[Rows from a dataset]
+ + +

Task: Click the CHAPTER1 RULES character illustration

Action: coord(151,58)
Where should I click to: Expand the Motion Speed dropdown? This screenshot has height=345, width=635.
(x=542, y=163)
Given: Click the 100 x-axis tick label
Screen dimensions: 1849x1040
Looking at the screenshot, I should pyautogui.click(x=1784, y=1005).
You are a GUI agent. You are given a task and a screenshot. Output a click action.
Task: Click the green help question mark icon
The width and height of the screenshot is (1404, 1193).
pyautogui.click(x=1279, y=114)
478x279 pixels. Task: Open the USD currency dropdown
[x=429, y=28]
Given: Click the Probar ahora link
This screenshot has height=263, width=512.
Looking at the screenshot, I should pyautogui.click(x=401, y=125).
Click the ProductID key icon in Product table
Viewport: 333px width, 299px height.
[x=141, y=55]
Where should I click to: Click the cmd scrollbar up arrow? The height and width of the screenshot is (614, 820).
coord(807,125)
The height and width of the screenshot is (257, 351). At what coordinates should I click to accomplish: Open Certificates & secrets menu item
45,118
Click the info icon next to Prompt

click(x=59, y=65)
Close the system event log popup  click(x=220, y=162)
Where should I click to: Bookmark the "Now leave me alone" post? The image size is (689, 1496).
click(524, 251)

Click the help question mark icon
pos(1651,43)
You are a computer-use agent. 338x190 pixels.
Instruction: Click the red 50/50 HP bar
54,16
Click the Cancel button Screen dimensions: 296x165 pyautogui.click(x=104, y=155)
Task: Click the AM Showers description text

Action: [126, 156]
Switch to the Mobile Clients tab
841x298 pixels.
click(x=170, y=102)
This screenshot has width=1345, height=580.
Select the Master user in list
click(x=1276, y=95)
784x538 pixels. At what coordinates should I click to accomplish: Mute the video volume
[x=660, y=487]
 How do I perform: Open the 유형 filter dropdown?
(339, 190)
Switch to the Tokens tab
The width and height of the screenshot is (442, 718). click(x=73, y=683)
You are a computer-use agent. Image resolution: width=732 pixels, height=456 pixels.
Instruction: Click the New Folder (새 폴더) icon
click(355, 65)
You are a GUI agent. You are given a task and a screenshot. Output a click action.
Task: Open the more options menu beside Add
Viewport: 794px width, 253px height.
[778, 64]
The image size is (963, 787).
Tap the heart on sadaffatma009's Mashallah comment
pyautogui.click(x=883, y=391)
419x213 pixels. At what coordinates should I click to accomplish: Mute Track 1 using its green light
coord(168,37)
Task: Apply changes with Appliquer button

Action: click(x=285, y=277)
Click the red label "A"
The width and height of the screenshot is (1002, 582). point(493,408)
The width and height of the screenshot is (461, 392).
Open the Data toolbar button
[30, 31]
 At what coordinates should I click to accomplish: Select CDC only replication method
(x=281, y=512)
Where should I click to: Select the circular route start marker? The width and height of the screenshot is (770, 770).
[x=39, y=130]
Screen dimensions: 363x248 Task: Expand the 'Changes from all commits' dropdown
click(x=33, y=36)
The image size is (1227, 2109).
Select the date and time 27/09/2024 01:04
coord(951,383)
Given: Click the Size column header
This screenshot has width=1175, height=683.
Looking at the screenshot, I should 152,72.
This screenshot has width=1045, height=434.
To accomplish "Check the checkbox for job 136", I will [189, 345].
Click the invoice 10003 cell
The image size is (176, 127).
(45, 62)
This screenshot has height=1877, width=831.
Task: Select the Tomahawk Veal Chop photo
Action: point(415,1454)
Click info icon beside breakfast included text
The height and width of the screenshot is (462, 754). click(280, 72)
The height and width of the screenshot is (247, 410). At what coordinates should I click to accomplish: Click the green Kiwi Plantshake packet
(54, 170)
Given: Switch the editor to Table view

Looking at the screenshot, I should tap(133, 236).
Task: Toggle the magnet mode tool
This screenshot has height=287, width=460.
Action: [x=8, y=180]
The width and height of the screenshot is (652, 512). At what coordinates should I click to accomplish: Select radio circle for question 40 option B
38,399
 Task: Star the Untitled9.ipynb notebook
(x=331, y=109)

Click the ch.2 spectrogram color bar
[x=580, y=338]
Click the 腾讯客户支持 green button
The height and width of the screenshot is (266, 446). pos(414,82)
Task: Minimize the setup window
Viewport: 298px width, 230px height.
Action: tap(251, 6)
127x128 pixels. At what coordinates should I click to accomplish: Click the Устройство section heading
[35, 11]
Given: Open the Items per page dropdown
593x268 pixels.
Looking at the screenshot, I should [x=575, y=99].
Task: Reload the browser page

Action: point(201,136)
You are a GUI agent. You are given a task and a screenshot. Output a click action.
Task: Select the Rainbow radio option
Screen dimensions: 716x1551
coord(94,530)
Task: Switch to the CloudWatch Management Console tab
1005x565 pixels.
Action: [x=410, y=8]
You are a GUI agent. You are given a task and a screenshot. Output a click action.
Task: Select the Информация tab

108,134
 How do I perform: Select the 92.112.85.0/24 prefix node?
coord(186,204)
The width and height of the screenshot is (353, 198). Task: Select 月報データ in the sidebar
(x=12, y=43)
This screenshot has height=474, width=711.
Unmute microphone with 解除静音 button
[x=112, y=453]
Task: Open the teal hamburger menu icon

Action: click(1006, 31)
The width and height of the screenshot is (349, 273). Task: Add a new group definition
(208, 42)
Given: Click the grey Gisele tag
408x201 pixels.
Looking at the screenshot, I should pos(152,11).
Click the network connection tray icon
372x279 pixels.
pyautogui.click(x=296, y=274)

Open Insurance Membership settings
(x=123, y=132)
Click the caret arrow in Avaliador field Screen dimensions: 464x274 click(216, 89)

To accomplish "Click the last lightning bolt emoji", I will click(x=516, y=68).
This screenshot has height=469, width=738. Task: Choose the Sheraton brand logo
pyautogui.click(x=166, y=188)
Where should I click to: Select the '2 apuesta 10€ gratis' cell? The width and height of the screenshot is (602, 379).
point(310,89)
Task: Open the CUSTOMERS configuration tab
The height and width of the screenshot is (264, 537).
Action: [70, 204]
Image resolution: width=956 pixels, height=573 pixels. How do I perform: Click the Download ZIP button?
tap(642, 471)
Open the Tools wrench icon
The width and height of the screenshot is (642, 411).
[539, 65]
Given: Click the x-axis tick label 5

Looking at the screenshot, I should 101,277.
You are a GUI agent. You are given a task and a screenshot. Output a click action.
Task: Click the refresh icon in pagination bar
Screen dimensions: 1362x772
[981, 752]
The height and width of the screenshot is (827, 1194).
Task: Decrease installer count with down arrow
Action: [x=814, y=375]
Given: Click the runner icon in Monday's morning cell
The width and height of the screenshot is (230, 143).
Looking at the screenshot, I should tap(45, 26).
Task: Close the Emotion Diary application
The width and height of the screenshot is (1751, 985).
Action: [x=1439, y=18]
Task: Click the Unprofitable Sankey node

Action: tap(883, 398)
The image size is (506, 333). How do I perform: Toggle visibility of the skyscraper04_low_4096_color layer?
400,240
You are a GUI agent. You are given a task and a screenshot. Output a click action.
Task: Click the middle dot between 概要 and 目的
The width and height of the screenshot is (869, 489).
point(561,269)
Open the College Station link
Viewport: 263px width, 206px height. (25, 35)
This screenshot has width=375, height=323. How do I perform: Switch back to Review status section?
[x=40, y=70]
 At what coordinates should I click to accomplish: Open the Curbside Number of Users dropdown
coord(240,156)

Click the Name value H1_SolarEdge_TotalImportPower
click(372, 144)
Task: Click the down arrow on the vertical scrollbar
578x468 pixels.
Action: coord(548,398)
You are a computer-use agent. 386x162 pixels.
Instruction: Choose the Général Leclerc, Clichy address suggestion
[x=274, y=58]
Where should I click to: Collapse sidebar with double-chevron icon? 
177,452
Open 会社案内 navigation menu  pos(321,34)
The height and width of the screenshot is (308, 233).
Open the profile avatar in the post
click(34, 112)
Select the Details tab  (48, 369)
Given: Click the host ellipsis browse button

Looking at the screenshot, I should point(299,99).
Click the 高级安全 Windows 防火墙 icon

+ + +

What is required — Please rewrite the lines of the listing from the line with "Open the College Station link" up to and including the line with "Open 会社案内 navigation", switching "dropdown" to "drop-down list" and leaving everything else unchanged.

Complete answer —
Open the College Station link
Viewport: 263px width, 206px height. (25, 35)
This screenshot has width=375, height=323. How do I perform: Switch back to Review status section?
[x=40, y=70]
 At what coordinates should I click to accomplish: Open the Curbside Number of Users drop-down list
coord(240,156)

Click the Name value H1_SolarEdge_TotalImportPower
click(372, 144)
Task: Click the down arrow on the vertical scrollbar
578x468 pixels.
Action: coord(548,398)
You are a computer-use agent. 386x162 pixels.
Instruction: Choose the Général Leclerc, Clichy address suggestion
[x=274, y=58]
Where should I click to: Collapse sidebar with double-chevron icon? 
177,452
Open 会社案内 navigation menu  pos(321,34)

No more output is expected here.